How much will it Cost?
It is always useful to get an experienced partner involved with estimating the costs of a cloud migration, however, free tools exists that can help provide a very basic analysis of potential costs. Microsoft Azure, Amazon Web Services (AWS) and Google Cloud Platform (GCP) all have calculators that help estimate the costs of migrating virtual machines to the cloud.

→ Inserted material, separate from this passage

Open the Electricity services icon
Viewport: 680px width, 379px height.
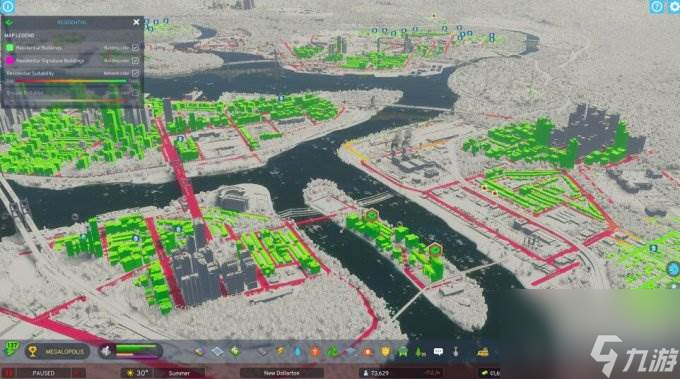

These estimation tools can support some level of importing lists of workloads via comma separated lists or spreadsheets, however, the process can be tedious if done manually.
Microsoft has recently launched an Azure Migrate service that discovers on-premise infrastructures and provides costing as well as migration guidelines based on compute, storage, networking and application dependency data gathered from the Migrate services.
There are also many third-party tools that can do similar analyses but in most cases, there is a cost associated with using these tools.
After analyzing the total cost of ownership of a cloud migration, and once it is decided that the move to the cloud is in the best interest of the business, then the actual migration takes place.
Google has a very innovative migration product via its partner CloudEndure, AWS and Azure have their own offerings, and there are several third party options as well.
AWS has a Migration Hub service that leverages its Server Migration, Database Migration and Application Discovery services. AWS also leverages temporary on-premise storage and compute services built on the AWS Snowball appliance that allows for large datasets to be securely copied on-premise and shipped to an AWS datacenter for staging.
The Azure Site Recovery service doubles as a disaster recovery and backup solution but also serves as the migration platform to get data from on-premise environments to the cloud. A similar appliance to the AWS Snowball is now in preview called Azure DataBox. Prior to this, Azure offered the Azure Import\Export Service which allowed customers to send their own removable hard disks to an Azure datacenter for staging.
VMware in Cloud
The undefeated and reigning champion of on-premise virtualization is VMware. The VMware software defined datacenter strategy, and its ability for public cloud solutions to integrate with it, helps drives public cloud adoption.
VMware and AWS have partnered together to provide VMware Cloud on AWS. This solution allows businesses to run the VMware Software defined datacenter (SDDC) stack on Bare-Metal hardware in and AWS datacenter. The solution also allows for a truly hybrid environment where tools and processes that are familiar, and tested on-premise, can be leveraged in the public cloud. The solution is fully supported by VMware. Microsoft has announced a similar service very recently but VMware has denied any association to the solution, and as such, will not be supporting the solution as of the publishing of the article.
Microsoft released its Azure Stack solution in the middle of the year along with its hardware and integration partner HPE, Dell, and Lenovo. Cisco has recently released its iteration of this platform. The platform essentially allows business to run an Azure environment within their premises. The solution integrates with the public version of Azure and allows for the local “Marketplace” to be populated by the public Azure Marketplace. The solution also allows deployment of some of Azure’s App Services which are platform as a service (PaaS) offerings allowing for very rapid time to value for digital transformation since the platform is already deployed and only coding is required.
A lot has changed since our last discussion about the cloud and it continues to evolve at an accelerated pace. It is challenging to keep abreast of all the developments, but the improvements in cloud solutions can really benefit businesses that are ready to embrace a complete digital transformation.